Debbie had a gift. She can write. It doesn't matter what the style, short fiction, social commentary, satire, reflections. The thing is, her muse comes and goes. One day, Debbie will be really excited and whip up something very satisfying. Then three weeks will pass when all her ideas careen around the inside of her skull, ramming into the sides and each other, doing their best to become nonsensical. A friend will comment about what a delight it is to read her work and will ask why she doesn't write more. Another friend encourages her to stick with it, that her talent will shine through and some day she'll make it big. Debbie files these comments on a shelf in her brain and wonders what the true definition of a gift really is. If she only uses her gift sparingly and not for commercial gain, does it stop being a gift? If it is only a hobby, does that make it less of a talent? She doesn't want to waste what she's been given. And she desires to use her gift to give to others. Sometimes it's just hard. "I think I'l write about that," Debbie says to herself. But the idea ricochets off a dozen other thoughts and sinks to the bottom of her head.
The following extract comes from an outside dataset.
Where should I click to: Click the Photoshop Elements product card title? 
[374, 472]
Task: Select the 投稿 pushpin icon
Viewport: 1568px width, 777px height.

Thursday, September 27, 2007


A good friend from work finally went out to lunch with us the other day. He had been out of the office because his wife was diagnosed with kidney cancer. Sleep was hard to come by, he told us, just as positivity was hard to hold on to. I told him that times like these enabled us to be more compassionate towards others who may be suffering unbeknownst to us. He agreed as we got up from the table. On the way home that day, I delivered a number of invectives against my fellow motorists.


I finish eating my food and pick up my book. The driver's seat of my car cradles me. Small streaks of light filter through the pine tree that I park beneath. My mind wanders from what I'm reading. I am tranquilized by the shade and soft breeze. Hazy shadows that resemble a woman's long eyelashes bat at me from the page. My head nods. It is time to return to work.